順帶一提，application 和 kernel 的 signal 不大相同:

* 對於 application 來說，signal 會被立即傳遞出去。 
* kernel 會先 pending signal ，再從 interrupt 或者 system call 返回 userspace 時檢查是否有 pending signal 並傳遞出去。


### Native POSIX Threading Library (NPTL)

甚麼是 thread?
* thread 是 OS 進行排程與執行的單位
* 在一個 address space(process) 中，可以存在一至多個 thread 
* 以 linux 而言，也就是多個 `task_struct` 共享同一個 `mm_struct`

早期的 linux 中(2.6 版以前)，process 與 thread 的關係是充滿曖昧的。由於 linux 初期是以 single thread 為導向的作業系統，因此 process 是最小的排程單元。

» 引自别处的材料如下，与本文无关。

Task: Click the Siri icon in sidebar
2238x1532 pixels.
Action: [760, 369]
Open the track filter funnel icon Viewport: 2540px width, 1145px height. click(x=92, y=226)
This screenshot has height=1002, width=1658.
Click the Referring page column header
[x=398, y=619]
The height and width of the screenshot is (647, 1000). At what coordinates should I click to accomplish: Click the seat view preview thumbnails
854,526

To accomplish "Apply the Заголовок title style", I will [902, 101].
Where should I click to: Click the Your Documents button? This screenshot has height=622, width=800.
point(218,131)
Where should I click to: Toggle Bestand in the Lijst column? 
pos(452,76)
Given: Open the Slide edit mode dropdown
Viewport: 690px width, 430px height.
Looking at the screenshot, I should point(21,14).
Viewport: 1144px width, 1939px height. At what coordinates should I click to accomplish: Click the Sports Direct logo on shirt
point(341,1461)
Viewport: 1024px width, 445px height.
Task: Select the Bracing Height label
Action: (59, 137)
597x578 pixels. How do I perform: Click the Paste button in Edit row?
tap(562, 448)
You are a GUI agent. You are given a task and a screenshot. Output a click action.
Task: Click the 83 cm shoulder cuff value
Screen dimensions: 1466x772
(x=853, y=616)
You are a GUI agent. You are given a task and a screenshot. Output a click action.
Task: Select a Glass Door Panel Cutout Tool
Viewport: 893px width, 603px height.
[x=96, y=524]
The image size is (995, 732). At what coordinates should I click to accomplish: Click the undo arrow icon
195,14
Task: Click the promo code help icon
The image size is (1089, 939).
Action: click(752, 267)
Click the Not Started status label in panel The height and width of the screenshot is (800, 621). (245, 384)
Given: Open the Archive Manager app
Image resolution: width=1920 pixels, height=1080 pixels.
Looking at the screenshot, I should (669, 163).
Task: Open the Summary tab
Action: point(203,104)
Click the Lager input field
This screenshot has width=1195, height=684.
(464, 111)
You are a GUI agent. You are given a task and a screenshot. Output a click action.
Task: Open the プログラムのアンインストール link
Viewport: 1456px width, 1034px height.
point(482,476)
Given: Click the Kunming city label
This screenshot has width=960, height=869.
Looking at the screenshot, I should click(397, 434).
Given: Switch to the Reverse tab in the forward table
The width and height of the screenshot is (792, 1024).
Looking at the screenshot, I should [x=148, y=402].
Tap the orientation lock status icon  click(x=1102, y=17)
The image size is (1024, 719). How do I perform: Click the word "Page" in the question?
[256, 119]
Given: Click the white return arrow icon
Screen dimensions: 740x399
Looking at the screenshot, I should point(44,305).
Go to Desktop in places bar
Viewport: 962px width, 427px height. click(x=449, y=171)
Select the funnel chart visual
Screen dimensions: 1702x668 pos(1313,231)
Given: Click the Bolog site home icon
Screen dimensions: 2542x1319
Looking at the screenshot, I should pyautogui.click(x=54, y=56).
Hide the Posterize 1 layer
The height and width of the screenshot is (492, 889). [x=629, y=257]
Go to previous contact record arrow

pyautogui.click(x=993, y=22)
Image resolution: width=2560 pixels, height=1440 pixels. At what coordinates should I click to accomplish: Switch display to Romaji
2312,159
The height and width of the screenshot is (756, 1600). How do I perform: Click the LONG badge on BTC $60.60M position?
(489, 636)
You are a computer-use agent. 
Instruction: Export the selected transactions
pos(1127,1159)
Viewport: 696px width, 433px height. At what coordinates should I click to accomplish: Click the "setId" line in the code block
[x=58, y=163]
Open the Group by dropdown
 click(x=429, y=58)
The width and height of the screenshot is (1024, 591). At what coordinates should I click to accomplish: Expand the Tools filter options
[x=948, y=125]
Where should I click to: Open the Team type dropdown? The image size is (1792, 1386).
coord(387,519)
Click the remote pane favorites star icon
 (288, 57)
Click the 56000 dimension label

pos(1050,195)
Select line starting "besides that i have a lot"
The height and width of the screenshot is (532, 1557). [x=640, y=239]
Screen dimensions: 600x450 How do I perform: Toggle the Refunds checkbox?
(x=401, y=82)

但提供了 system call [clone](https://man7.org/linux/man-pages/man2/clone.2.html)，可以用來提供共用 address space 的 **process**，你可以在 man page 中讀到：

> For example, using these system calls, the caller can control whether or not the two processes share the virtual address space

意即: 用 clone() 產生的 thread，本質上仍是 process，可以說 Linux 核心中定義的 “thread” 只做到了資源共享，而不構成執行工作的最基本單位。這也導致了 linux 中的 thread 與 POSIX 的標準不兼容。舉例來說，因為不是真正的 thread，如果某個 thread 的 signal 被 block 住，其他同一個 address space 下的 signal 也會連帶被 block 掉。

延伸閱讀： [Linux threading models compared: LinuxThreads and NPTL](https://pdfs.semanticscholar.org/a1a7/451a1332d62ea6a6414f3e474e5415e523eb.pdf?_ga=2.105282755.1976655423.1597985306-1100633812.1597985306)

## TODO
- [ ] 研究 linux source code 如何透過紅黑樹加速 VMA 的 access 時間
- [ ] 研究 linux source code 的 signal 機制，包含 system call 的流程與 kernel 如何處理
- [ ] 研究 task_struct 的設計，包含 fork 、 clone 等相關的 system call，以及 thread、process 與之的關係。